▶ [EXTRACT]

= = = = = = =

Run CPUFJ bursts at the root by aliceb-nv · Pull Request #1179 · NVIDIA/cuopt

aliceb-nv · 2026-05-05T09:01:04Z

Some primal heuristics, like CPUFJ, may benefit in some cases from operating on the problem with root cuts.
This PR adds support for this, by running bursts of a few iterations of CPUFJ per cut pass opportunistically, on threads that would otherwise remain idle; and also once after the root cut passes are completed.

In most cases, this provides no benefits, but some instances like tutaki find their first integer incumbent much faster. Additionally, awhea is now reliably feasibilized and solved to a gap of <5% on 10min runs.

Description

Issue

Checklist

I am familiar with the Contributing Guidelines.
Testing
- New or existing tests cover these changes
- Added tests
- Created an issue to follow-up
- NA
Documentation
- The documentation is up to date with these changes
- Added new documentation
- NA

copy-pr-bot · 2026-05-05T09:01:07Z

This pull request requires additional validation before any workflows can run on NVIDIA's runners.

Pull request vetters can view their responsibilities here.

Contributors can view more details about this message here.

aliceb-nv · 2026-05-05T09:01:36Z

/ok to test 64ba333

coderabbitai · 2026-05-05T09:10:56Z

📝 Walkthrough

Walkthrough

Introduces CPUFJ (CPU-based feasibility-jump heuristic) task execution into the root-cut processing loop via new structured task types, refactored initialization and solver extensions supporting work-unit limits, a factory API for task creation, and OpenMP task-based orchestration within branch-and-bound with explicit lifecycle management via scope guards.

Changes

CPU Feasibility-Jump Root-Cut Integration

Layer / File(s)	Summary
Type Definitions `cpp/src/mip_heuristics/feasibility_jump/cpu_fj_thread.cuh`	New `cpu_fj_thread_t<i_t, f_t>` worker with lifecycle hooks (`on_start`, `run_worker`, `on_terminate`), solution-found signaling, configurable time/work-unit limits, and ownership of `fj_cpu_climber_t`. New `fj_cpu_task_t<i_t, f_t>` encapsulates task execution state with preemption flag and custom-deleter `unique_ptr`.
Solver Extensions `cpp/src/mip_heuristics/feasibility_jump/fj_cpu.cu` (lines 1637–1816)	`cpufj_solve_loop` now accepts `work_unit_limit` parameter; loop breaks when work units exceed limit. `cpu_fj_thread_t::run_worker()` passes limit to solver.
Initialization Refactoring `cpp/src/mip_heuristics/feasibility_jump/fj_cpu.cu` (lines 1313–1560)	New `finalize_fj_cpu_host_initialization(...)` initializes flip-move caches and problem features. New `init_fj_cpu_from_host_lp(...)` constructs host FJ state from LP problem, rebuilds reverse CSR, and calls finalize.
Task Lifecycle API `cpp/src/mip_heuristics/feasibility_jump/cpu_fj_thread.cuh`, `cpp/src/mip_heuristics/feasibility_jump/fj_cpu.cu` (lines 1856–1898)	`make_fj_cpu_task_from_host_lp(...)` constructs tasks from host LP with improvement callback. `run_fj_cpu_task(...)` executes with time and work-unit limits. `stop_fj_cpu_task(...)` signals preemption. Custom deleter manages climber cleanup.

= = = = = = =

▶ [WHAT YOU WILL DO]
1. In the CPUFJ pull request page, which instance is now reliably feasibilized and solved to a gap of under 5% on 10-minute runs?
2. Write the next part of the CPUFJ pull request page, picking up right after its last line.
The records aren't needed for this work.

▶ [DATA SECTION]

= = = = = = =

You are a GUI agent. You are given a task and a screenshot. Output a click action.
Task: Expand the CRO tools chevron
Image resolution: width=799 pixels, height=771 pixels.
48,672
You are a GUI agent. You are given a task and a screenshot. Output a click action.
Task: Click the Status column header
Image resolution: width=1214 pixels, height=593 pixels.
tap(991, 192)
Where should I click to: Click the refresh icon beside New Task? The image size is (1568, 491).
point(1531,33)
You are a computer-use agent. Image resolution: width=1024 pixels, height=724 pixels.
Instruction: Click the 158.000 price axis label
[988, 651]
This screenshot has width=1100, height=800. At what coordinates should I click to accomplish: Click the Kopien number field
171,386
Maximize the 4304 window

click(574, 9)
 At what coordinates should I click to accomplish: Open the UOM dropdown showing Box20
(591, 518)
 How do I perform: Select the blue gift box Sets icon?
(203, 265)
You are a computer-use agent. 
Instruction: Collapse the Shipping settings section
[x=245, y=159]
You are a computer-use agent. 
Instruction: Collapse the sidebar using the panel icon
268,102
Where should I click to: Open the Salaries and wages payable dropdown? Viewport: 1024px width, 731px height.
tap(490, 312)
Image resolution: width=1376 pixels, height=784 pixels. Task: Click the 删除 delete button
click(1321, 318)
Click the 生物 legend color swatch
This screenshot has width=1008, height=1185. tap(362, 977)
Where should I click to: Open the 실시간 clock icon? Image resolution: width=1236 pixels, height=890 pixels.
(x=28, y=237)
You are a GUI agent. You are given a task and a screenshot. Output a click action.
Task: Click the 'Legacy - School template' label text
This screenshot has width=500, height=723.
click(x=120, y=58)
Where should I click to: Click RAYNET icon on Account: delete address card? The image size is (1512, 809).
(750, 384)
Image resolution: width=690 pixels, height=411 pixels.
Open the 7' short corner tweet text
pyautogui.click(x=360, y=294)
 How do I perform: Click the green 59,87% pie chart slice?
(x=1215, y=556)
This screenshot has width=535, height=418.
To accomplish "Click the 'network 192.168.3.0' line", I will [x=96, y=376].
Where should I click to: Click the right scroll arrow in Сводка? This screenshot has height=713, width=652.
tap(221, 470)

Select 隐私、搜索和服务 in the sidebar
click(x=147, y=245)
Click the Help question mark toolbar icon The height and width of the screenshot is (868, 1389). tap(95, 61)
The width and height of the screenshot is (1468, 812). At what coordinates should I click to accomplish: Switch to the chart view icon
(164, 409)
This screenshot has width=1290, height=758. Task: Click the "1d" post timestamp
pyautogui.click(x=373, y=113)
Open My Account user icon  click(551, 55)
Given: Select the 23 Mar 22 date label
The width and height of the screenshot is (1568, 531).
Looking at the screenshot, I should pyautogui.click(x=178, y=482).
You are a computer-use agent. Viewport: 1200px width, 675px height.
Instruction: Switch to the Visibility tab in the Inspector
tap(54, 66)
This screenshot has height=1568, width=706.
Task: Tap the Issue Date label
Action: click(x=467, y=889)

= = = = = = =

▶ [OUTPUTS]
1. awhea.

2.
Root-Cut Loop Integration `cpp/src/branch_and_bound/branch_and_bound.cpp` (lines 2229–2556)	Introduces `cut_pass_action_t`/`cut_pass_result_t` for structured control flow. Root-cut CPUFJ task spawned as OpenMP task per cut pass, explicitly awaited, and stopped. Direct `break`/`continue` decisions replaced with structured CONTINUE/BREAK/RETURN actions propagating infeasibility, numerical, and termination outcomes.
Final Root-Cut Phase `cpp/src/branch_and_bound/branch_and_bound.cpp` (lines 2570–2587)	After main cut processing, conditionally builds and runs final CPUFJ root-cut task when cuts exist, using computed remaining time limit in deterministic mode.
Header Reorganization & Wiring `cpp/src/branch_and_bound/branch_and_bound.cpp` (lines 13, 29), `cpp/src/mip_heuristics/feasibility_jump/fj_cpu.cuh` (lines 19–23), `cpp/src/mip_heuristics/local_search/local_search.cu` (line 128–132)	Added includes for `cpu_fj_thread.cuh` and `scope_guard.hpp`. Refactored `fj_cpu.cuh` to include new thread header and removed local `cpu_fj_thread_t` declaration. Updated improvement callback lambda to capture `this` for member access.
Template Instantiations `cpp/src/mip_heuristics/feasibility_jump/fj_cpu.cu` (lines 1899–1954)	Explicit template instantiations for `float` and `double` of new task factory, execution, finalization, and helper utilities.

Estimated code review effort

🎯 4 (Complex) | ⏱️ ~50 minutes

🚥 Pre-merge checks | ✅ 5

✅ Passed checks (5 passed)

Check name	Status	Explanation
Title check	✅ Passed	The title 'Run CPUFJ bursts at the root' clearly describes the main objective of the pull request: enabling CPUFJ heuristic to run during root cut passes.
Description check	✅ Passed	The description explains the purpose and benefits of running CPUFJ bursts during root cuts, citing specific performance improvements on instances like tutaki and awhea.
Docstring Coverage	✅ Passed	No functions found in the changed files to evaluate docstring coverage. Skipping docstring coverage check.
Linked Issues check	✅ Passed	Check skipped because no linked issues were found for this pull request.
Out of Scope Changes check	✅ Passed	Check skipped because no linked issues were found for this pull request.

_{✏️ Tip: You can configure your own custom pre-merge checks in the settings.}

✨ Finishing Touches

🧪 Generate unit tests (beta)

Create PR with unit tests

Warning

Review ran into problems

🔥 Problems

Git: Failed to clone repository. Please run the @coderabbitai full review command to re-trigger a full review. If the issue persists, set path_filters to include or exclude specific files.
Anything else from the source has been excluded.